I hadn’t read your blog in the past, but I’m subscribed now. Good stuff here!
Stephen
Stephen,
Thanks for reading. In the long term, I think this is about storage Quality of Service functionality. That seems like the only practical way to get the performance guarantees administrators want with reasonable management overhead.
I am working on a few more posts about benchmarking. I think it is a great topic and one that is quite challenging for the storage administrators.
– Jesse
Jesse,
now all you need to do is point out that benchmarking is about as Pavlovian as you can get for marketing organizations. Get someone to salivate about “benchmarks” and surely their checkbooks will follow.
Happens in the AMD vs. Intel, ATI vs. nVidia, etc. etc. debates all the time. It’s almost akin to determining who’s technology is “better” all the while using the same hardware. It’s about the implementation of technology, not necessarily the underlying hardware components. (caveat: sometimes the hardware makes an extreme difference in results. witness EFD vs. mechanical disk; global cache vs. localized cache; etc. etc.)
cheers,
Dave
Allow me a bit of clarification?
On a strictly technical level, Steve is right — all modern storage arrays do a certain amount of emulation of one sort or another. He’s right in a pedantic sort of way. But I think he might have missed the point I was trying to make.
And, of course, to your point, if the benchmark is good enough — and delivers acceptable results — does it really matter? You’re right as well.
So, let’s try this again.
Certain emulation schemes can behave differently than one would predict if one was using a more physical approach. If you’re aware of those differences, and they don’t matter to you, no problem.
BUT (!) the vendors who offer such schemes make little effort to highlight differences that might be significant in some situations. And that’s where I raise the flag.
Familar with short stroking? Doesn’t work so well on many of these emulated approaches. Want to place data on the outer tracks to maximize bandwidth? Sorry, no can do in most situations.
Or, my personal favorite, dramatically declining performance numbers as the device fills up. Now, in a physical storage world, you wouldn’t expect THAT to happen, would you?
Or perhaps an array that’s scheduled a defrag/reclamation task in the middle of the day? Not something we’d expect a more physical array to do, right?
There’s more to the discussion, but I think you get my point.
Nothing wrong with emulating per se — but I think harm is done when it’s offered as “no differences whatsoever” as opposed to exposing key differences and helping people make informed choices.

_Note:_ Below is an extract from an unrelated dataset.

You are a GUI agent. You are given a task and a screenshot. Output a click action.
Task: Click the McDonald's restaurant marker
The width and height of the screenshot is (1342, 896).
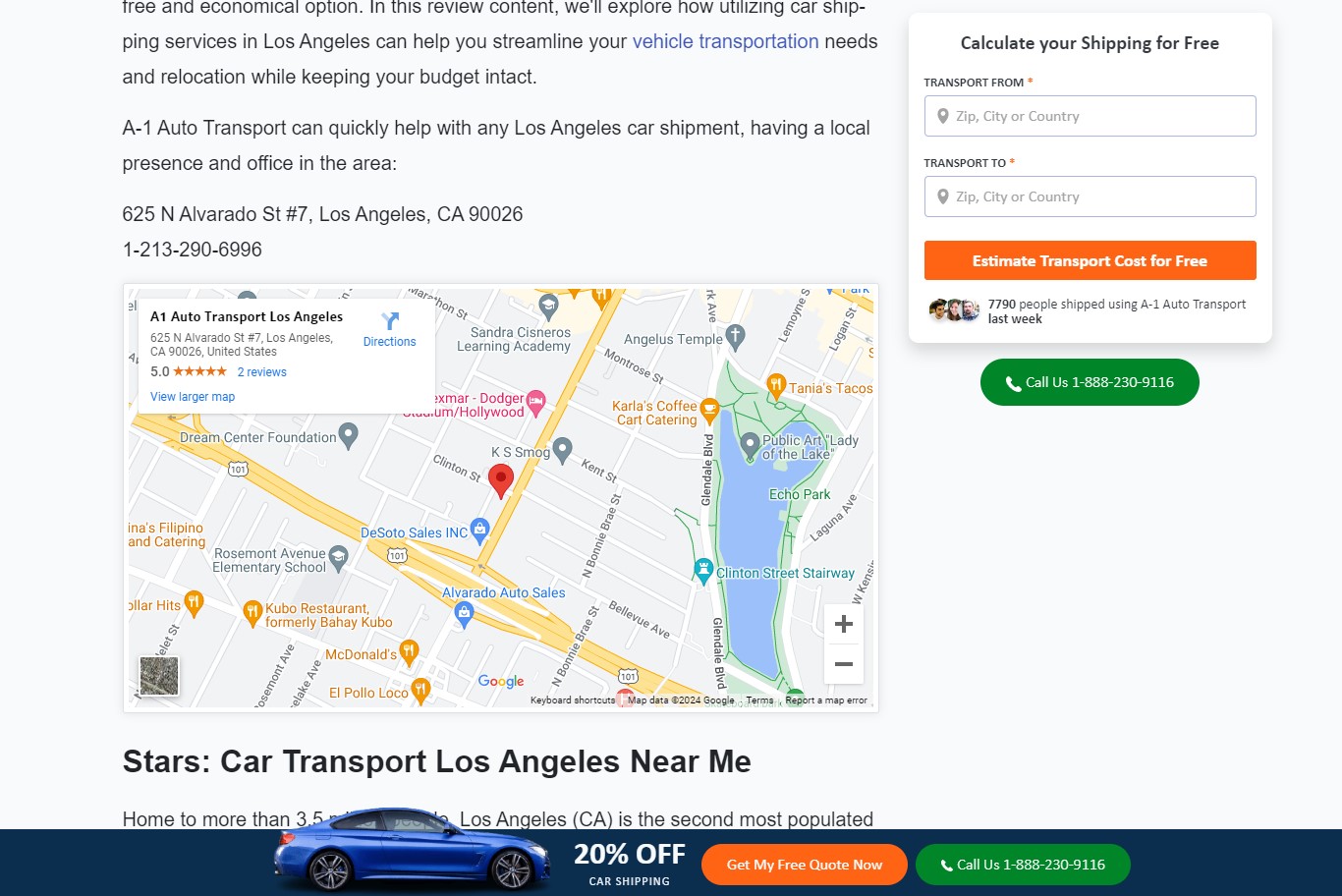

Just to be clear, EMC offers an emulated block device (iSCSI on Celerra) as well as native block devices. We’re quite conversant on the key differences between the two.
Hope this helps.
– Chuck
Chuck,
I think we are all right.
Unfortunately, there is no perfect storage device. Customers have different priorities and that drives them to make different purchasing decisions.

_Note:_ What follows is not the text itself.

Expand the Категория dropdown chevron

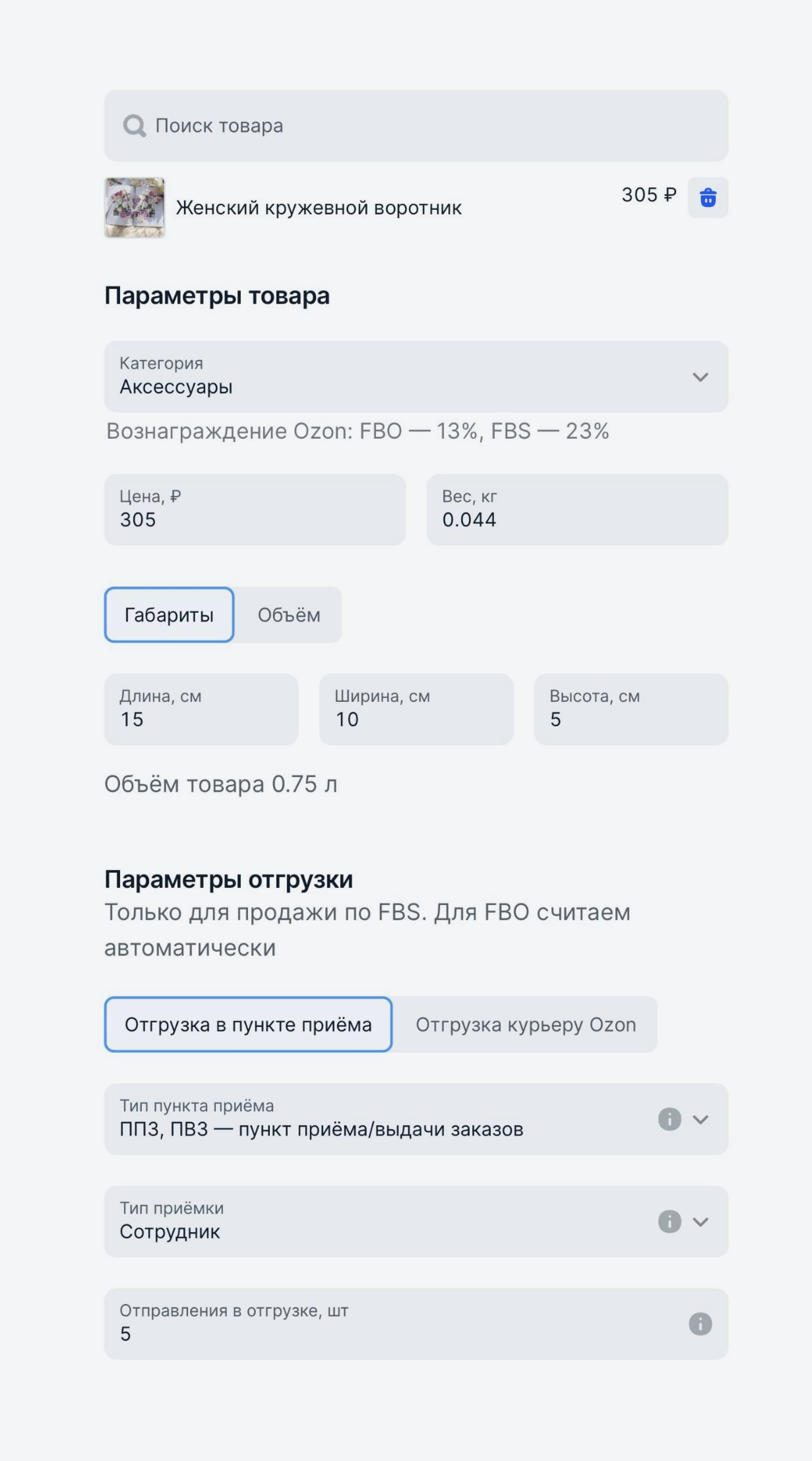(x=700, y=377)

Like most things in life, purchasing a storage device is a compromise. For example, it is challenging to bring fine grained data placement control together with a feature such as pointer based dependent copies or deduplication.

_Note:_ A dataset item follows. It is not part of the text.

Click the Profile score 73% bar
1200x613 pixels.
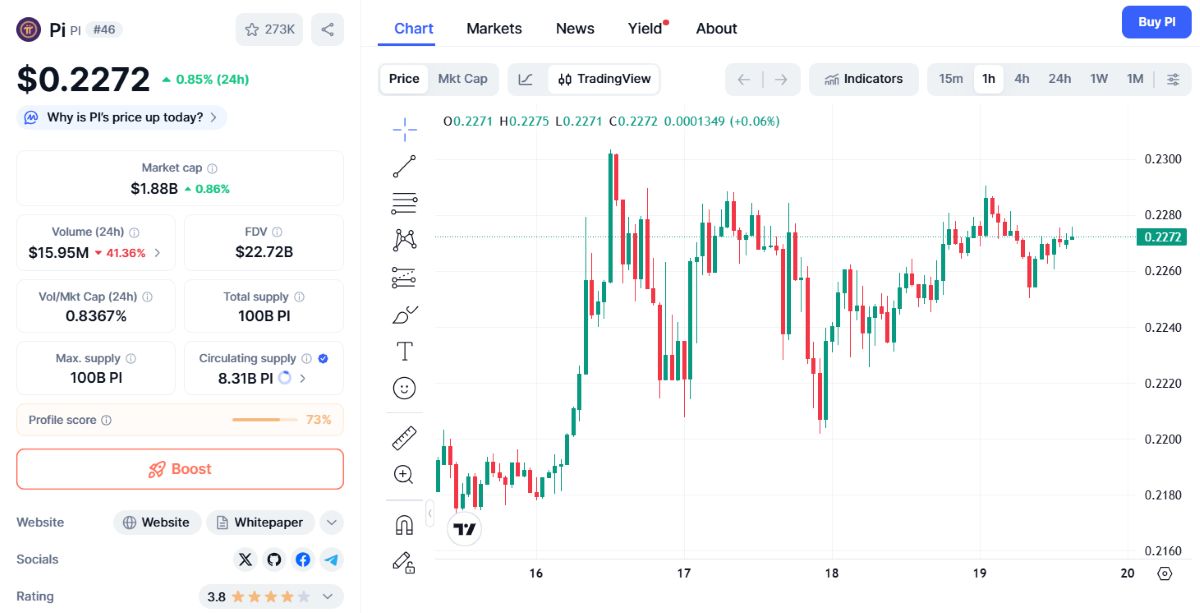coord(180,420)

You are again correct that emulation or virtualization is not free. Virtualization (for servers, storage, or anything else) inherently introduces overhead, but lots of customers are making the decision that is is worth it for the benefits they get. I am not making a judgment as to which features are better or more important. Customers tell the vendors everyday when they make a purchase. Maybe a little less frequently in 2009.